Maȟpíya Lúta (Red Cloud)

Charles Milton Bell American

Not on view

Throughout the nineteenth century, the U.S. government invited hundreds of Native American delegations to Wash ington, D.C., in an effort to seek peace, negotiate treaties, and acquire tribal land. Delegation photography was a routine part of any state visit, and many portrait studios, including that of Charles M. Bell, profited from the business.
Red Cloud (Mahpiua Luta, 1822-1909), the principal chief of the Oglala, Dakota, was born on the Platte River in Nebraska Territory. He was one of the few Native American leaders to win a military campaign against the U.S. Army, successfully resisting in 1865-66 the government's development of the Bozeman Trail.
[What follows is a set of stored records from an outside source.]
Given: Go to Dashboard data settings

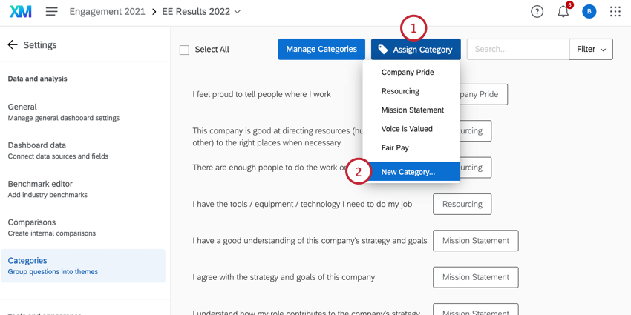Looking at the screenshot, I should pos(37,145).
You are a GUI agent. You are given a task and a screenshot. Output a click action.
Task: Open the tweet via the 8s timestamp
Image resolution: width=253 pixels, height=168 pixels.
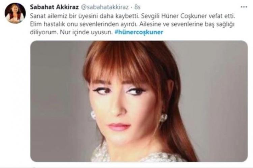(138, 7)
A signatory of many treaties and a frequent visitor to the capital, Red Cloud sat for this portrait in June 1880 as part of a special delegation investigating the treatment of students at the Carlisle Indian School in Carlisle, Pennsylvania.
This cabinet card (6 1/2 x 4 1/4 inches) portrait shows Red Cloud wearing an animal-skin shirt and a breastplate of bones, called hair-pipes, edged with brass beads. He also wears a single feather from a golden eagle. No other creature flew so high or matched its swiftness and majesty.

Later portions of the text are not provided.